What are the implications of data-intensive science for social sciences and how can social scientists use this data in research?
In this blog, Dr Sabina Leonelli, Associate Professor in the department of Sociology, Philosophy and Anthropology, looks at the epistemological issues, and the practical applications, raised by data intensive research.
This post first appeared on the LSE Impact blog, as part of their Philosophy of Data Science series
The next instalment of the Philosophy of Data Science series is with Sabina Leonelli, Principal Investigator of the ERC project, The Epistemology of Data-Intensive Science. Last year she completed a monograph titled “Life in the Digital Age: A Philosophical Study of Data-Centric Biology”, currently under review with University of Chicago Press. Here she discusses with Mark Carrigan the history of data-centric science and research practice and data’s relation to pre-existing and emerging social structures. Data types are produced by many stakeholders, from citizens to industry and governmental agencies, which means that what constitutes data, for whom and for which purposes is constantly at stake.
What is “data-intensive science”? How new is it?

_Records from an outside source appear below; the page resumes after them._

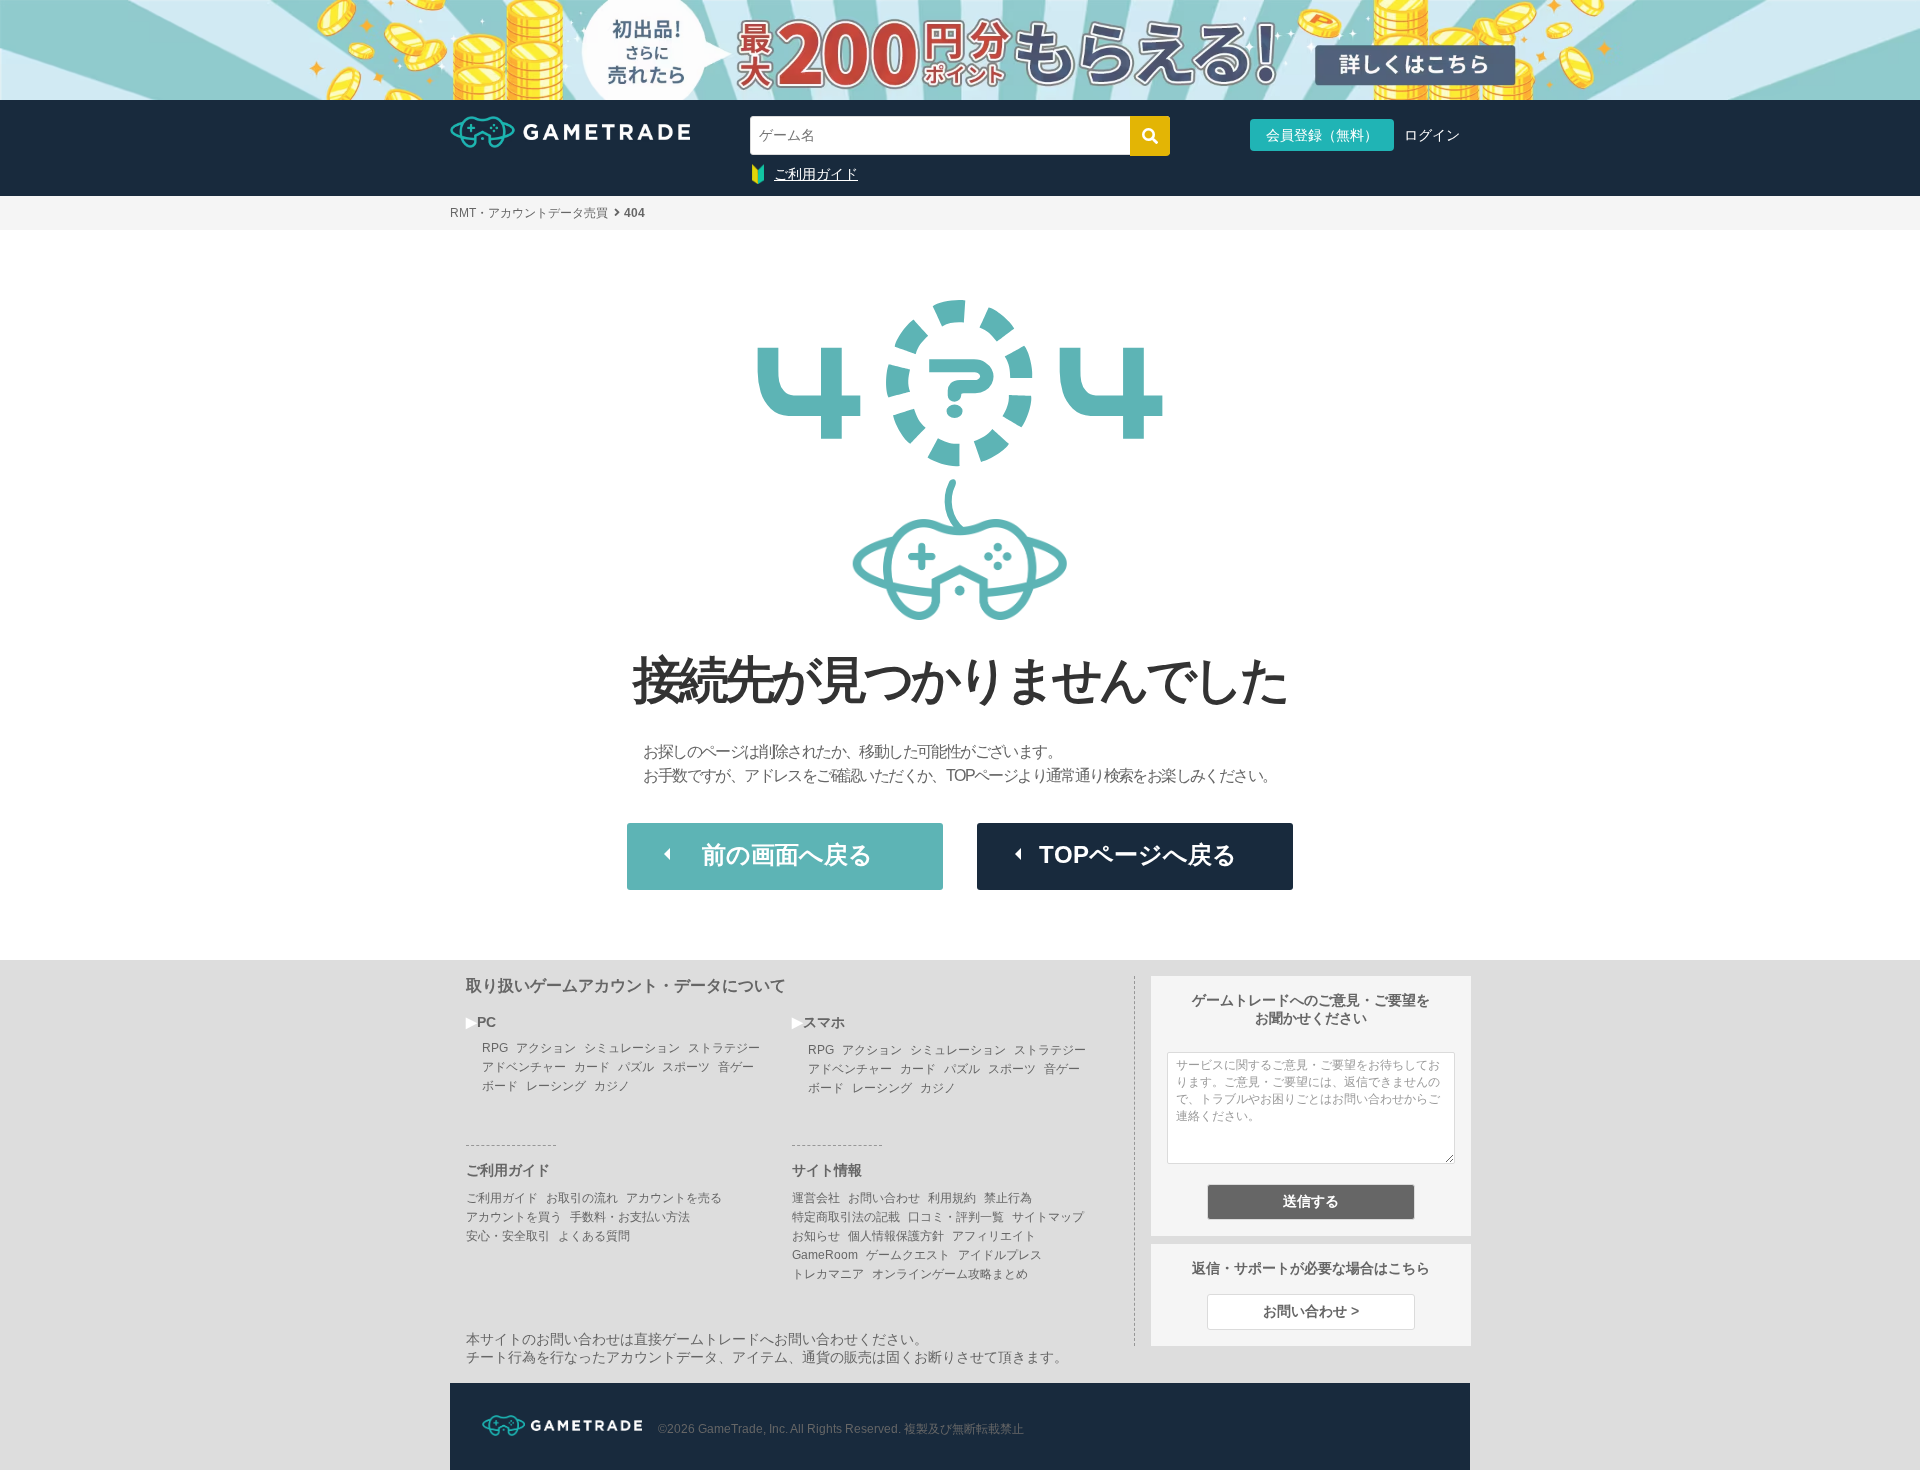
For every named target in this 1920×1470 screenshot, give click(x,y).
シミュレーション (632, 1048)
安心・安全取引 (508, 1236)
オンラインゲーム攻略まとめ (950, 1274)
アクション (546, 1048)
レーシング (556, 1086)
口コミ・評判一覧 (956, 1217)
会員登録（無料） (1322, 135)
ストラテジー (724, 1048)
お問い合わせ (884, 1198)
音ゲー (736, 1067)
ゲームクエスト (908, 1255)
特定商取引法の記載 (846, 1217)
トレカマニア (828, 1274)
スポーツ (686, 1067)
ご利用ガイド (816, 174)
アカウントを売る (674, 1198)
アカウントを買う (514, 1217)
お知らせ (816, 1236)
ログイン (1432, 135)
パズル (636, 1067)
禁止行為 (1008, 1198)
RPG (495, 1048)
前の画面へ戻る (787, 854)
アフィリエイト (994, 1236)
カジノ (612, 1086)
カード (592, 1067)
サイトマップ (1048, 1217)
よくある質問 (594, 1236)
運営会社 (816, 1198)
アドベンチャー (524, 1067)
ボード (500, 1086)
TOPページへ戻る (1138, 854)
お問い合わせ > (1311, 1311)
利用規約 (952, 1198)
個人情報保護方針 (896, 1236)
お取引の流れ (582, 1198)
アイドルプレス (1000, 1255)
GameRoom (825, 1255)
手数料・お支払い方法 (630, 1217)
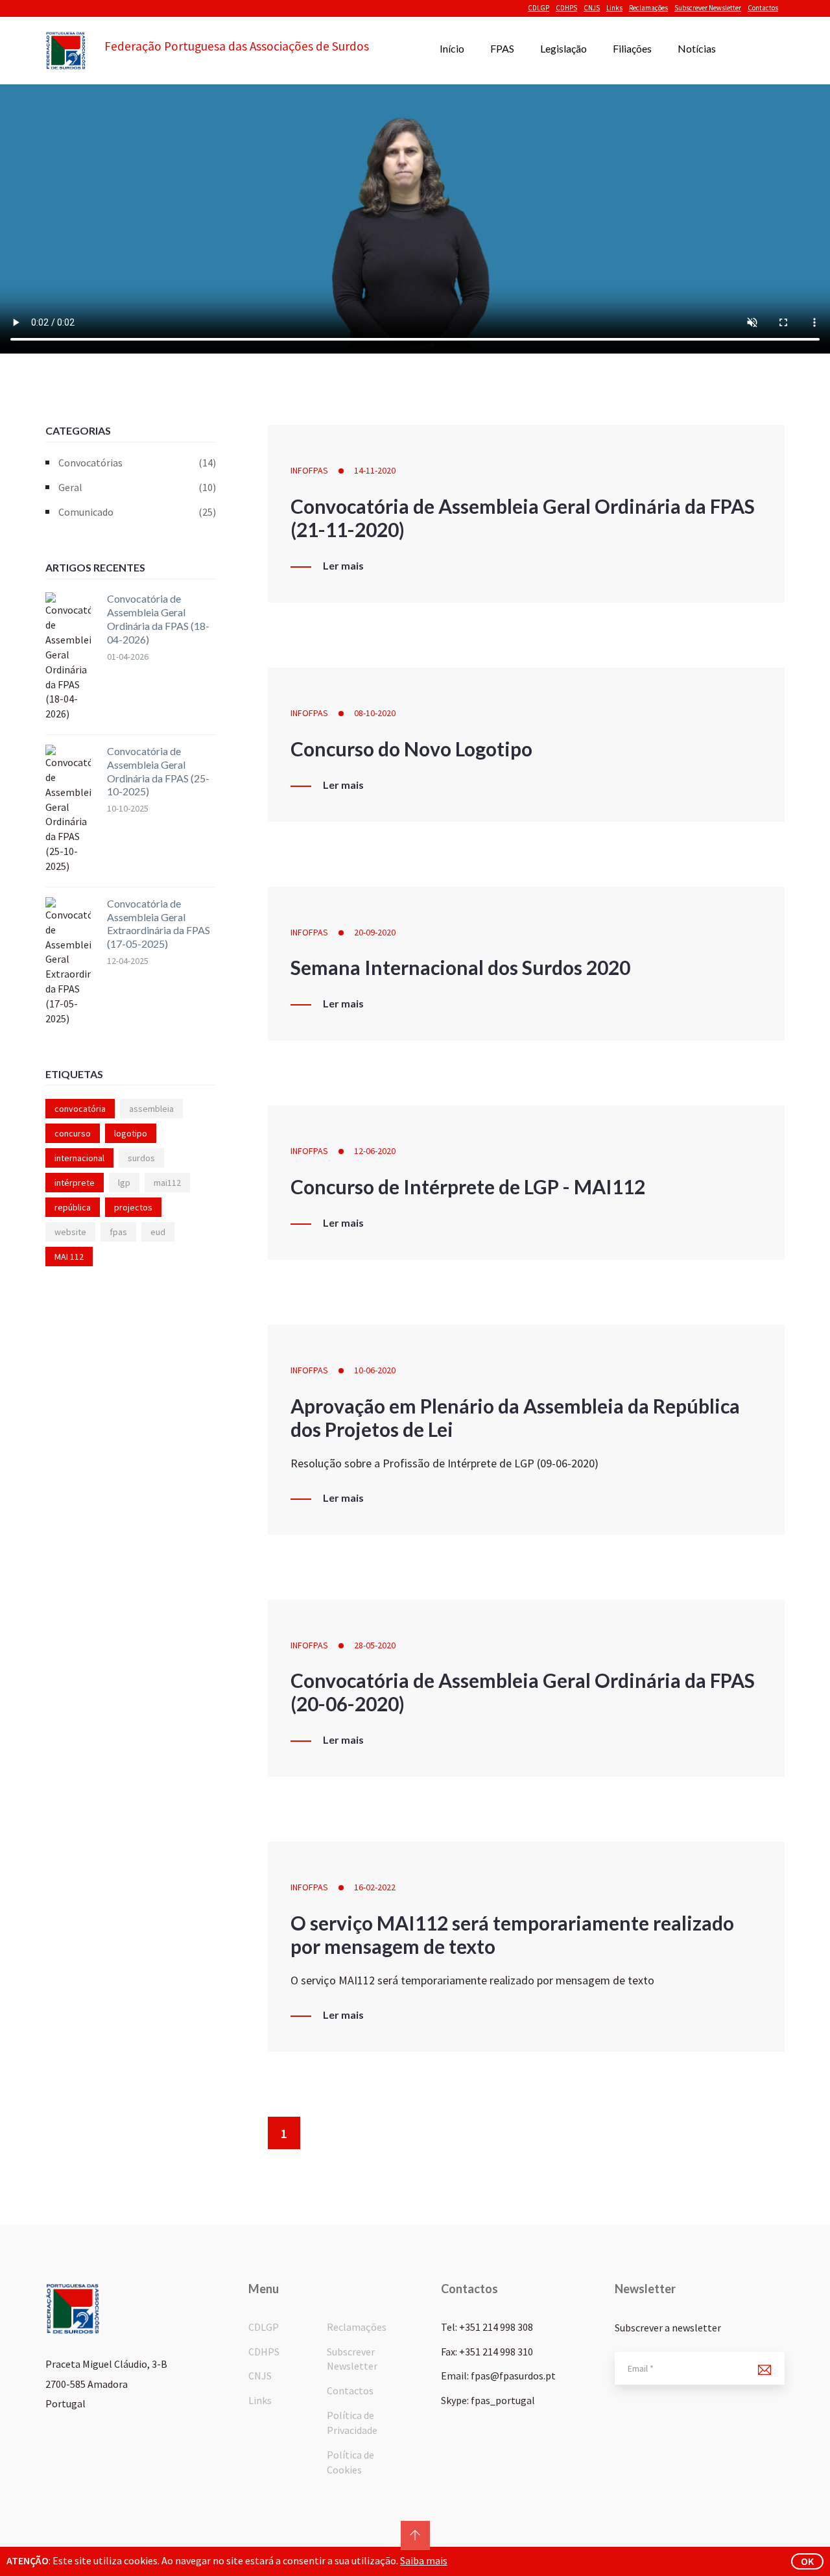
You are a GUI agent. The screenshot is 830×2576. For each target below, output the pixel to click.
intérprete (74, 1182)
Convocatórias (137, 462)
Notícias (697, 48)
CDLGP (538, 7)
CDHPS (566, 7)
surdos (141, 1158)
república (72, 1207)
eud (157, 1232)
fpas (118, 1232)
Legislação (563, 48)
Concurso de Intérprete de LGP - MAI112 (467, 1186)
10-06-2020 (375, 1370)
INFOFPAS (309, 470)
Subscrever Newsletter (707, 7)
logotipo (130, 1133)
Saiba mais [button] (423, 2560)
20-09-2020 (375, 932)
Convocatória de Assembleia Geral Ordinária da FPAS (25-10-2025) (158, 771)
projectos (133, 1207)
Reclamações (648, 7)
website (70, 1232)
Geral (137, 487)
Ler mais (343, 565)
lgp (124, 1182)
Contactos (763, 7)
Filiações (632, 48)
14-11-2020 (375, 470)
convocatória (80, 1108)
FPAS (502, 48)
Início (452, 48)
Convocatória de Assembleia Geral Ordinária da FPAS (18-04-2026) (158, 618)
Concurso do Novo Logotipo (411, 748)
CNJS (592, 7)
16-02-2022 (375, 1887)
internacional (79, 1158)
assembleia (151, 1108)
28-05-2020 (375, 1645)
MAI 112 (69, 1256)
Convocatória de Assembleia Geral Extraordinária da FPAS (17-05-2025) (158, 923)
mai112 (167, 1182)
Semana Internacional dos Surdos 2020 (460, 967)
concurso (72, 1133)
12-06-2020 (375, 1151)
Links (614, 7)
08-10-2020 (375, 713)
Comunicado (137, 511)
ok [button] (807, 2561)
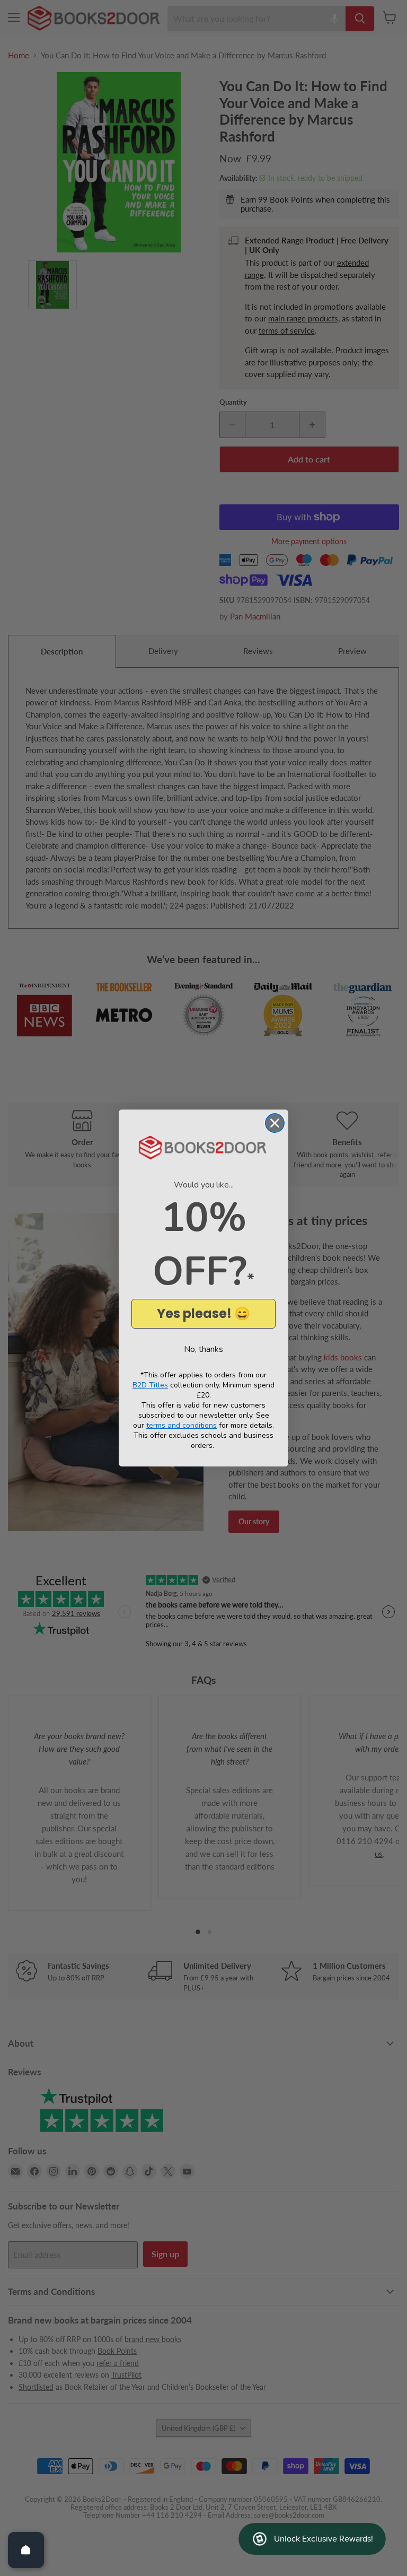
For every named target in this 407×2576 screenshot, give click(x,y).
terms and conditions (181, 1425)
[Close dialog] (275, 1123)
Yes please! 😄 (203, 1313)
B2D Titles (150, 1385)
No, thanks (203, 1349)
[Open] (26, 2550)
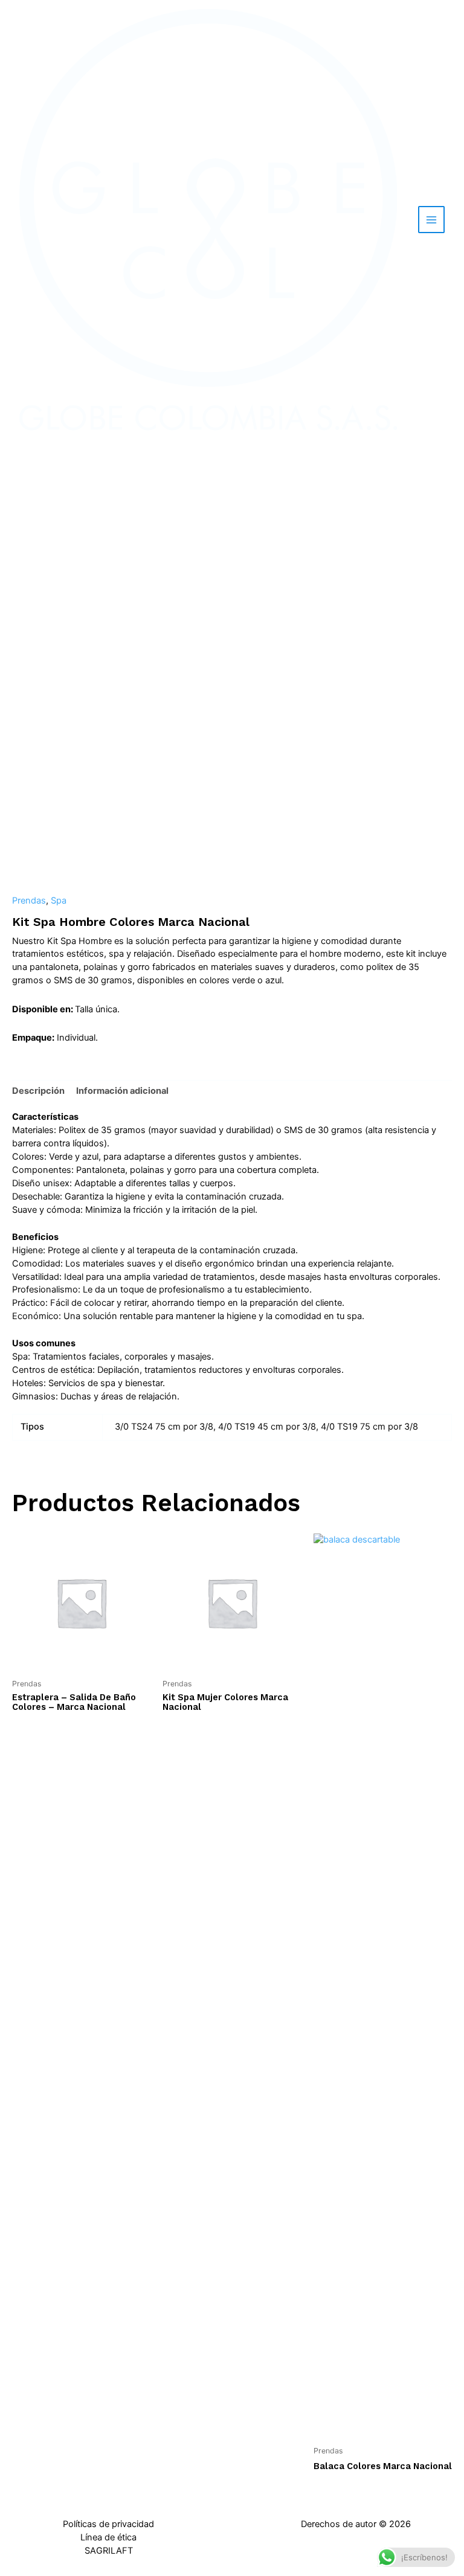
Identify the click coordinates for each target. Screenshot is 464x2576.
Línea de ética (108, 2537)
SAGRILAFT (109, 2550)
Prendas (29, 900)
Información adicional (122, 1090)
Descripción (38, 1090)
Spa (58, 900)
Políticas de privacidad (108, 2524)
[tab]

I take data-intensive science to be any research enterprise where major efforts are devoted to the generation, dissemination, analysis and/or interpretation of data. Indeed, my preferred term to refer to this scientific approach is ‘data-centric’ rather than data-intensive, as a distinctive feature of such research is the high degree of attention and care devoted to data handling practices (which is not necessarily to the exclusion of theories, models, instruments, software and materials, since data practices are almost invariably intertwined with concerns about other components of research). Thus defined, data-centric science is definitely not new. This is clearly illustrated by the major data collection and curation efforts characterising 17th century astronomy and metereology and 18th century natural history – cases which, together with many others, are documented within the ‘Historicising Big Data’ working group which I visited last year at the Max Planck Institute for the History of Science in Berlin.
At the same time, the current manifestations of data-centric science have distinctive features that relate to the technologies, institutions and governance structures of the contemporary scientific world. For instance, this approach is typically associated to the emergence of large-scale, multi-national networks of scientists; to a strong emphasis on the importance of sharing data and regarding them as valuable research outputs in and of themselves, regardless of whether or not they have yet been used as evidence for a given discovery; the institutionalisation of procedures and norms for data dissemination through the Open Science and Open Data movements, and policies such as those recently adopted by RCUK and key research funders such as the European Research Council, the Wellcome Trust and the Gates Foundation; and the development of instruments, building on digital technologies and web services, that facilitate the production and dissemination of data with a speed and geographical reach as yet unseen in the history of science. In my work, I stress how this peculiar conjuncture of institutional, socio-political, economic and technological developments have made data-centric science into a prominent research approach, which has considerably increased international debate and active reflection over processes of data production, dissemination and interpretation within science and beyond. This level of reflexivity over data practices is what I regard as the most novel and interesting aspect of contemporary data-centrism.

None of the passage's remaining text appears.